The Friday after the interview I received a phone call from the VA. They offered me the position! Feelings of joy and terror went through my body. I was happy they had chosen me. It was just the job I was looking for. A logistics job in a hospital and to top it off, it was a federal job, oh the benefits! The terror was right there with the happiness. I had no ideas how to tell my boss I had accepted the position. The next few nights I tossed and turned in bed. I thought that maybe I had made the wrong decision. My boss was going to be pissed! The next couple of days at work I tried mustering up the courage to tell him. Every time I went to do it I chickened out. I had lost my appetite and wasn't sleeping. My family and I had the same thought, I could not turn this opportunity down.

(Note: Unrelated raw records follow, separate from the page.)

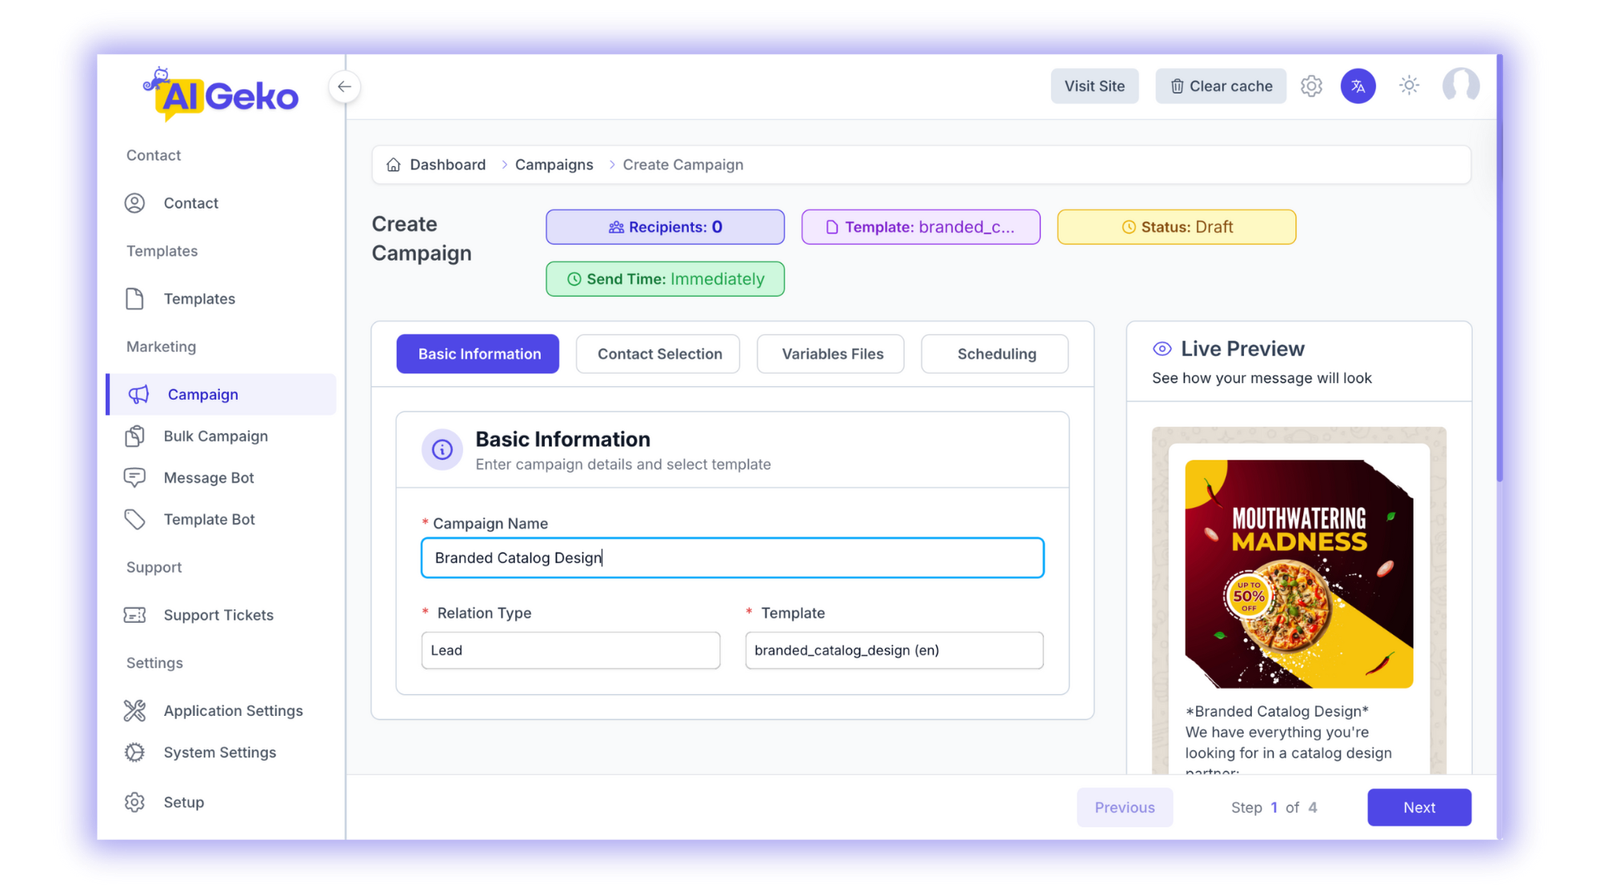Click the Live Preview eye icon
Screen dimensions: 1600x894
click(1162, 349)
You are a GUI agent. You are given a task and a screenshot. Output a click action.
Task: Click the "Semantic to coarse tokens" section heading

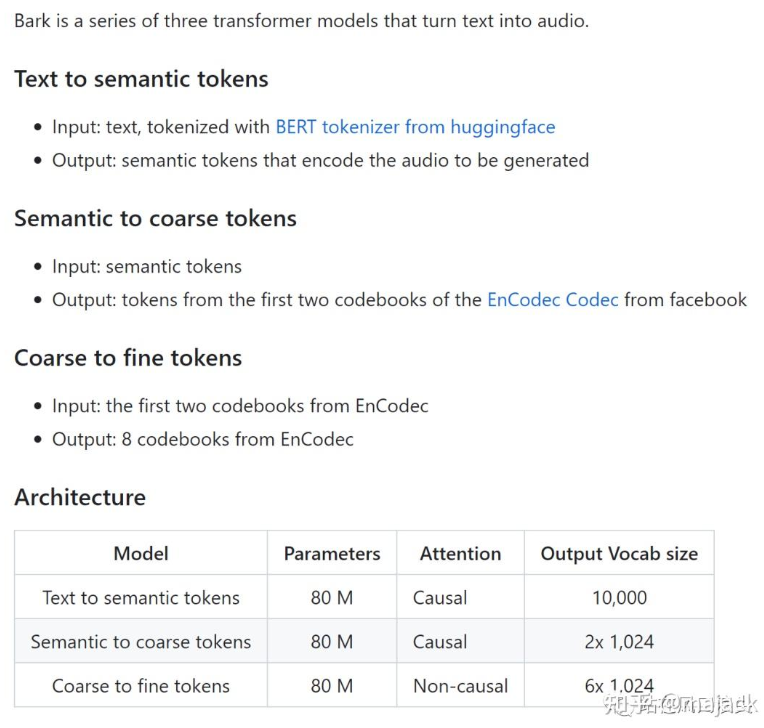pyautogui.click(x=155, y=218)
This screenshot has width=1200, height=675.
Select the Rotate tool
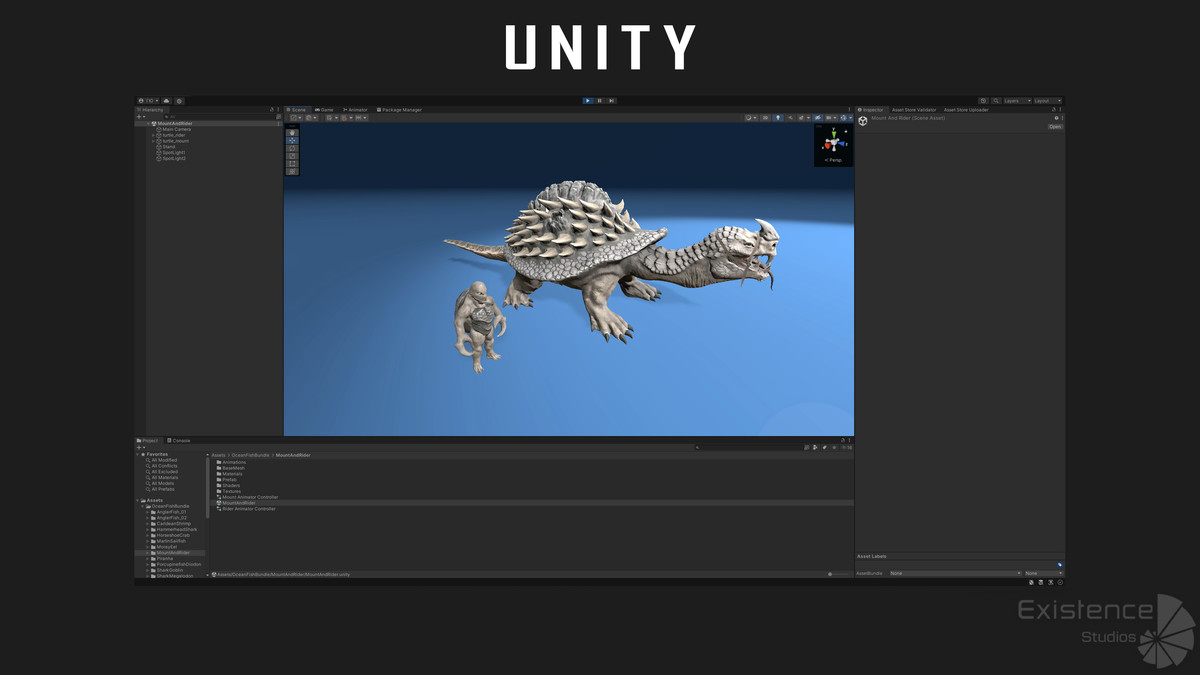click(x=292, y=148)
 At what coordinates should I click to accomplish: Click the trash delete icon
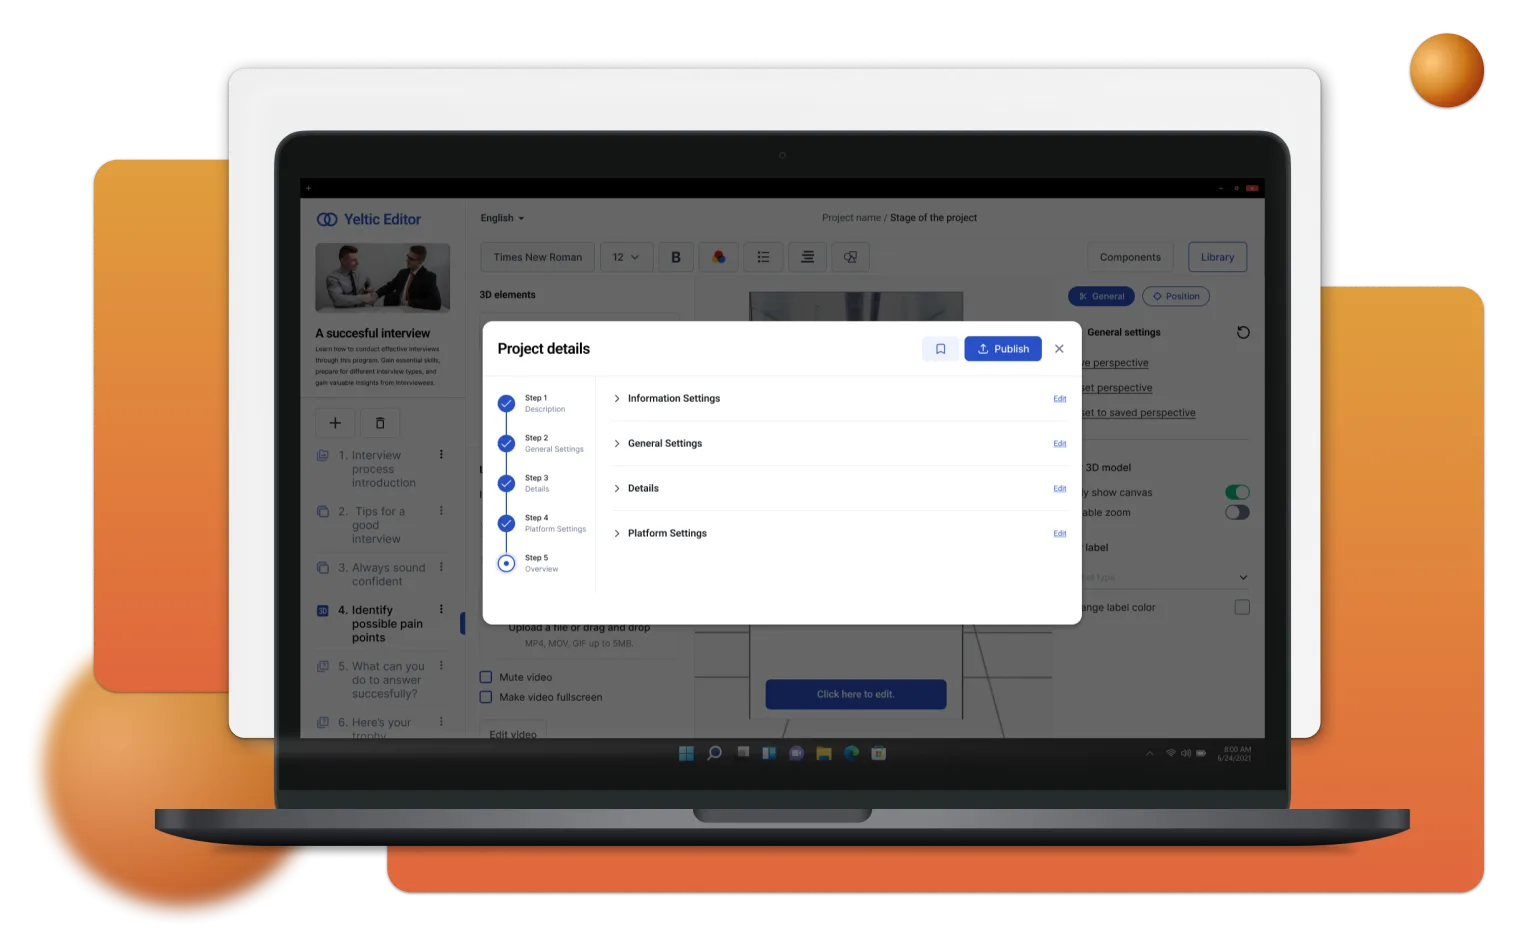(380, 423)
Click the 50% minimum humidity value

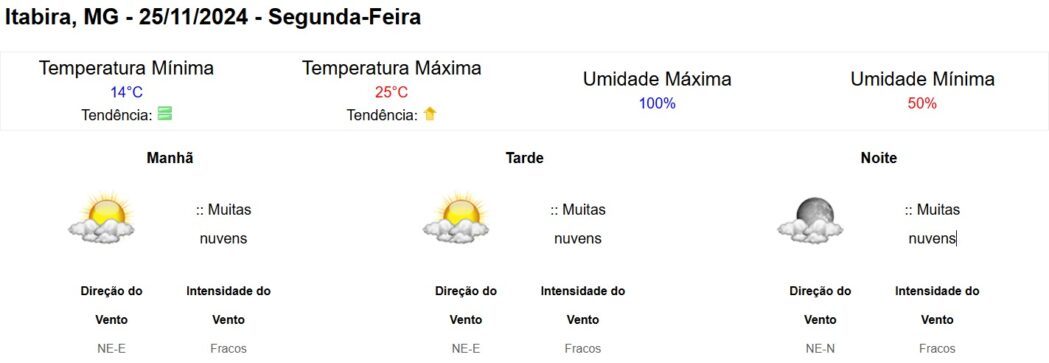(922, 104)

Finally at lunch on the second day I bit the bullet and sat down in my bosses office. He turned from his computer. I was sick to my stomach, but had to tell him. I explained that he and his wife were like a second family to me, but this position at the VA was to good to pass up. His face went red and that vein on his forehead popped out. He listen to me and finally asked "when do you start?" I told him two and a half weeks. He turned around and went back to work on the computer. It has been a week and that was the last thing he really said to me. He has asked a few things about the last of my jobs, but nothing else. His wife hasn't said a word. Nothing, not a good morning, a good night, not a peep. As I sit typing, the place is silent. You could cut the tension with a knife. Luckily only a few more days of this. I thought I had a hard time coming to work before, but now it is dreadful. I have enjoyed working for the restoration company, my boss and his wife are good people, some of the best I have ever met. They have taken good care of me, but it is time for a change. I am very excited for the new job. Of course there is a nervousness that comes with it. I am a little worried the three people that interviewed for the job will hold a grudge. I will have to rely on my leadership qualities to make this situation work. I've been in this situation before in the military, and have made it through.

I should probably get back to collecting money from my jobs. This is my only responsibility until I leave. I really don't know how collection agents can do this all day.